The Matrix Fintech Index weighs in on public markets, liquidity and a new e-commerce trend
three years ago, We released the first edition of the Matrix Fintech Index. We believed now, as we do, that fintech represents one of the most exciting major innovation cycles of this decade. In 2020, all long-term trends of change in the sector continued and even accelerated.
The widespread movement away from credit towards debit, especially among younger consumers, represents one such macro shift. However, the epidemic also created new, unexpected drivers. Among them, millennial companies and Challenger mortgage players alike decenned from their rentals in crowded cities to accelerate the purchase of their first homes for profit.
E-commerce saw a huge jump in growth, advancing the adoption of online payment platforms. In the end, low interest rates and rising inflation paved the way for the bitcoin price to move to $ 30,000. In short, several tailwinds are combined to produce a blockbuster year for the category.
In this year’s Refreshment of Matrix Fintech Index, we will divide our focus into three parts. First, a look at the performance of public shares. Second, liquidity. Third, we highlight a major trend in this area: pay now later, or BNPL.
Public FinTech stock increased 97% in 2020
For the fourth straight year, publicly traded fintechs outpaced large-scale financial services providers as well as every mainstream major index. The underlying performance of these companies was tremendous, yet the epidemic yielded more results, as consumers avoided personal exposure for both shopping and banking. Instead, they sought – and found – digital alternatives.
For the fourth straight year, publicly traded fintechs outpaced large-scale financial services providers as well as every mainstream major index.

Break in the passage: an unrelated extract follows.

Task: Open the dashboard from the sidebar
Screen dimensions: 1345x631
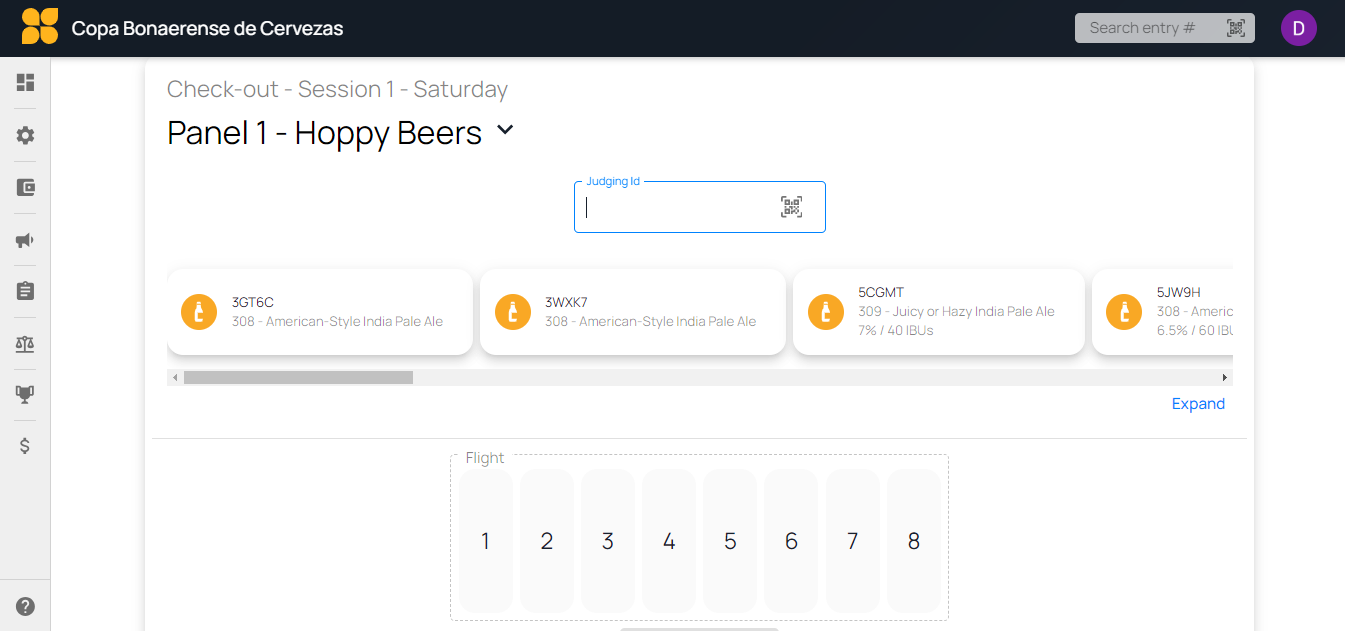Action: pos(25,82)
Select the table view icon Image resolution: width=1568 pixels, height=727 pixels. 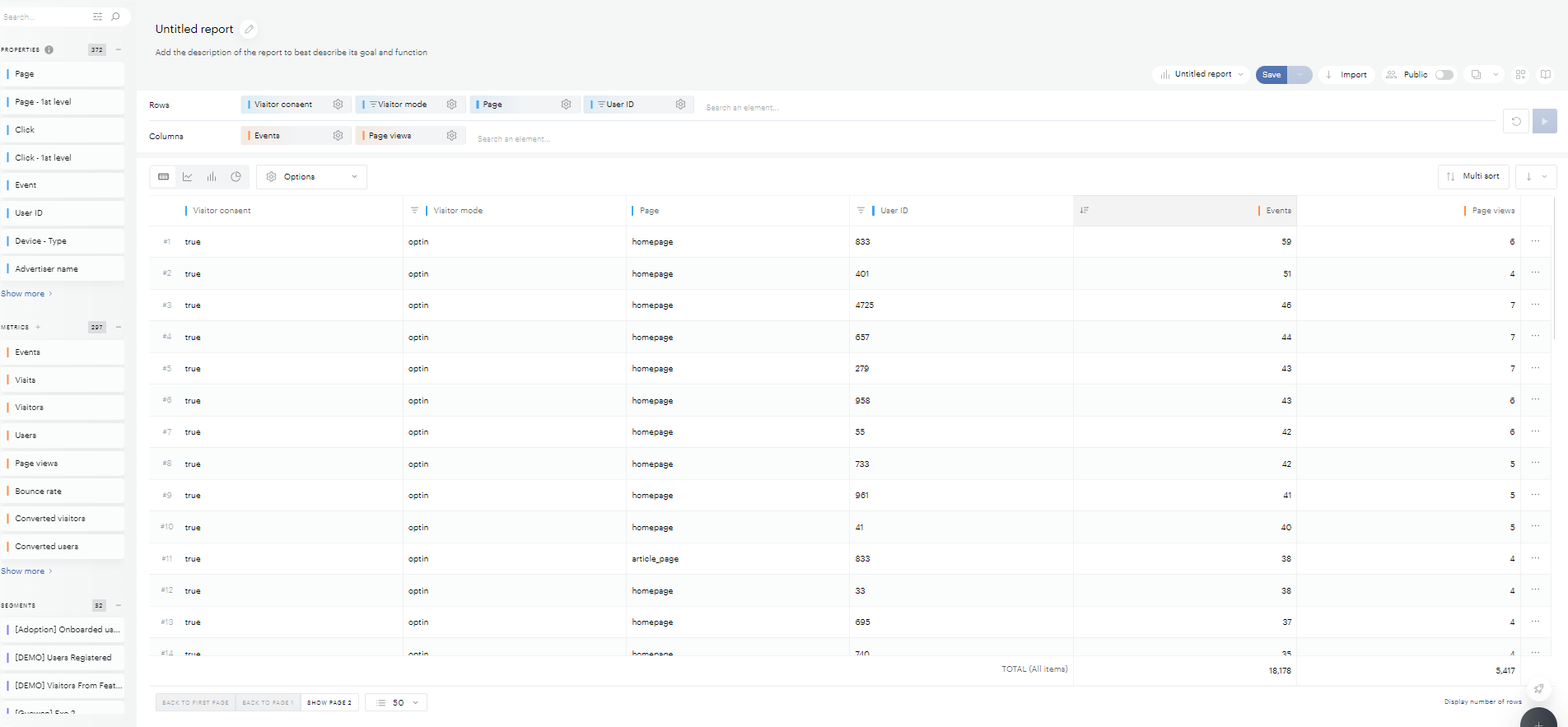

Our own representation of the performance of public fintech is the Matrix Fintech Index – a market cap-weighted index that tracks the progress of the portfolios of 25 major public fintech companies. The Matrix Fintech index rose 97% in 2020, while the S&P 500 saw a 14% increase and a 10% decline for incumbent financial services companies over the same time period.
E-commerce undoubtedly emerged as a major driver. As a category, retail e-commerce grew 35% YoY as of Q3, with PayPal and Shopify adding a market capitalization of over $ 160 billion. For its part, PayPal signed 15 million net new active accounts (the highest ever) in the third quarter.